A new programme aimed at improving the tracking of suspected terrorists, using state-of-the-art software, was launched by the UN Office of Counter-Terrorism (UNOCT) on Tuesday.
The launch at UN Headquarters in New York, of the United Nations Countering Terrorist Travel Programme, comes in the wake of the territorial defeat of the Iraq and Syria-based ISIL terrorist group. Thousands of foreign terrorist fighters (FTFs) are attempting to return home or relocate to safe havens or conflict zones, representing a major threat to international peace and security.
The Programme, described by UNOCT as a “flagship initiative,” is designed to help countries to enhance the detection of FTFs and serious criminals, through the collection, identification, and analysis of their passenger data.
A mix of technology and legislation
Several UN counter-terrorism departments, as well as the International Civil Aviation Organisation (ICAO), will work closely together to implement the initiative, which provides countries with free access to advanced “goTravel” software, which analyses travel data to help countries detect and disrupt terrorists’ movements.

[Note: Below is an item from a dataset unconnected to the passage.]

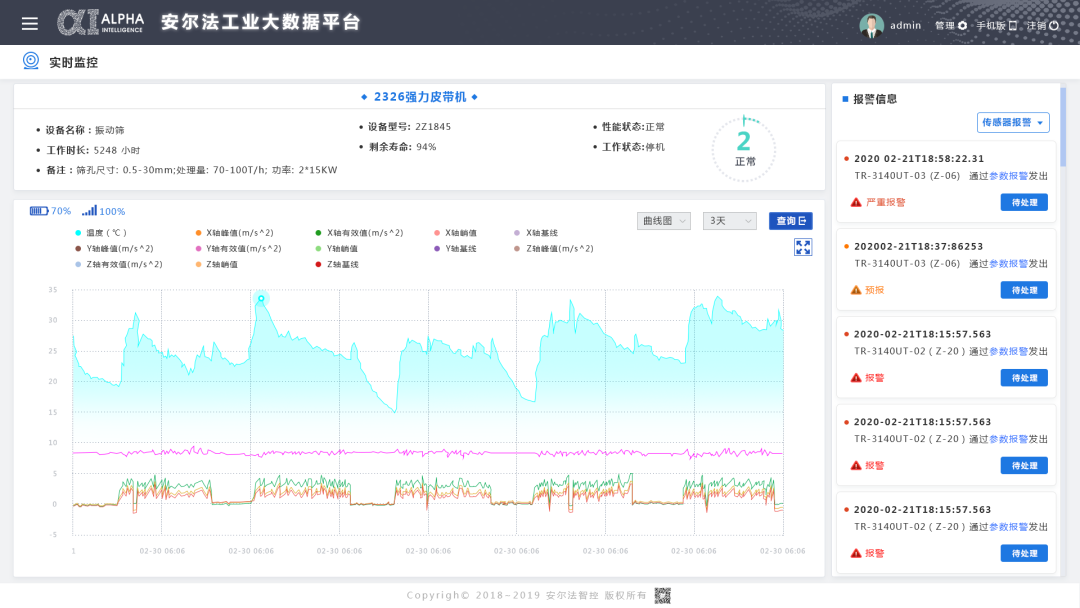Open the 3天 time range dropdown
The image size is (1080, 608).
tap(729, 221)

Another aspect of the Programme involves the UN supporting national authorities in the development of legislation and national expertise, via training and certification to operate the software lawfully and effectively.
The “goTravel” software is a reconfigured version of a system donated by the Netherlands to the United Nations.

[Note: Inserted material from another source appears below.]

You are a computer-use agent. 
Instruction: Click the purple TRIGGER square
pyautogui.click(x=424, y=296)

Recent attacks 'tragic reminders of global reach of the scourge of terrorism'
Speaking at the launch of the Programme, UN Secretary-General António Guterres, said that recent attacks, notably those in Kenya, New Zealand and Sri Lanka, are “tragic reminders of the global reach of the scourge of terrorism.”
The UN chief noted the “dramatic movement” of terrorists to and from conflict zones around the world over the past seven years, in particular the estimated 40,000 FTFs from 110 countries who may have travelled to join terror groups in Syria and Iraq.
Mr. Guterres also stated that the Programme will help states to collect, process and share travel data with other competent national and international authorities, with full respect for privacy and other fundamental freedoms.
Balancing surveillance with data and human rights protection
In an interview with UN News, Jelle Postma, chief of the Countering Terrorist Travel and Aviation Security Section in the UN Office of Counter-Terrorism, insisted that the technology was built with safeguards in place for data and human rights protection, explaining that after a certain period of time, sensitive data elements, such as sexual orientation, or trade union membership, will be automatically deleted by the system.
Mr Postma said that the UN will work with national parliaments to ensure that new surveillance laws include independent and transparent oversight mechanisms.
The programme is currently funded by India, Japan, the Kingdom of the Netherlands, Qatar and Saudi Arabia.